L’allievo prediletto di Leonardo
Leonardo da Vinci non ha mai avuto una vera e propria scuola, ma lavorando in svariati cantieri in pubblico ed avendo partecipato attivamente alla vita della città di Milano ha potuto diffondere il suo stile. L’unico allievo diretto di Leonardo è Francesco Melzi . Il discepolo, accusato persino d’intessere una relazione amorosa col maestro, andò a prestare servizio presso la bottega del poliedrico artista toscano all’età di soli 15 anni. Di nobili origini e raffinata mano, Francesco seguì Leonardo attraverso le corti d’Europa sino al giorno della sua morte, avvenuta nel 1519, in cui lo designò unico erede di tutta la sua preziosa produzione letteraria.

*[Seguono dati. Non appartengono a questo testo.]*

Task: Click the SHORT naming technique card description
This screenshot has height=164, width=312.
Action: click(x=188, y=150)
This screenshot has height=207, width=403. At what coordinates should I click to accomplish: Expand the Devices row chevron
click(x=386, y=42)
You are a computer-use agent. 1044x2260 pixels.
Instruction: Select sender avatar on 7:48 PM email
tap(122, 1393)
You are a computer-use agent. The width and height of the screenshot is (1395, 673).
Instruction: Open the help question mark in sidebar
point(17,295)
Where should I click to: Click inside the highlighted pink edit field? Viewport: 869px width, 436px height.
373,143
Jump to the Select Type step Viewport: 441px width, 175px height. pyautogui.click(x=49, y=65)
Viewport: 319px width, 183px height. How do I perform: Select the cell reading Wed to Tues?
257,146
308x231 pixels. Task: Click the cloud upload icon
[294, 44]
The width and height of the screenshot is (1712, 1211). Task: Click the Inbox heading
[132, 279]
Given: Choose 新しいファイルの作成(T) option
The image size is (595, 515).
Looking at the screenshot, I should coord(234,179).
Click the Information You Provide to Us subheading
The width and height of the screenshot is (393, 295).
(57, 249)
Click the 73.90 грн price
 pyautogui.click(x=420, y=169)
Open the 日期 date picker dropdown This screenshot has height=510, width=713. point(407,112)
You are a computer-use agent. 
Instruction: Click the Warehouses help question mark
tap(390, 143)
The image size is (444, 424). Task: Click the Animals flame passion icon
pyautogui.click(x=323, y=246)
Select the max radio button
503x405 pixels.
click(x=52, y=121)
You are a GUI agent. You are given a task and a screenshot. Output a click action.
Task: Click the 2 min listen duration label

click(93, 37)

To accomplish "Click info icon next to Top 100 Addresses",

A quei tempi i ragazzini educati all’arte, intesa come strumento per elevare l’animo umano, dipingevano già come gli adulti, mentre oggigiorno artisti adulti creano scarabocchi aberranti e inutili contraffacendoli per opere d’arte in virtù d’una qualche assurda e perversa concezione di creatività. Speriamo che il LAC, che espone nella sua collezione permanente le deludenti lamiere arrugginite di Mimmo Paladino, le insipide scelleratezze di Ugo Rondinone e che spende tantissima energia per dare un lustro sproporzionato ad un artista come Calderara, i cui quadratini allineati sembrano le espressioni d’insanità di un bambino autistico, riesca ad investire i soldi pubblici per mettere in luce quegli artisti davvero bravi e di talento che, come il Bernardino Luini, hanno dato motivo d’orgoglio al nostro amato cantone.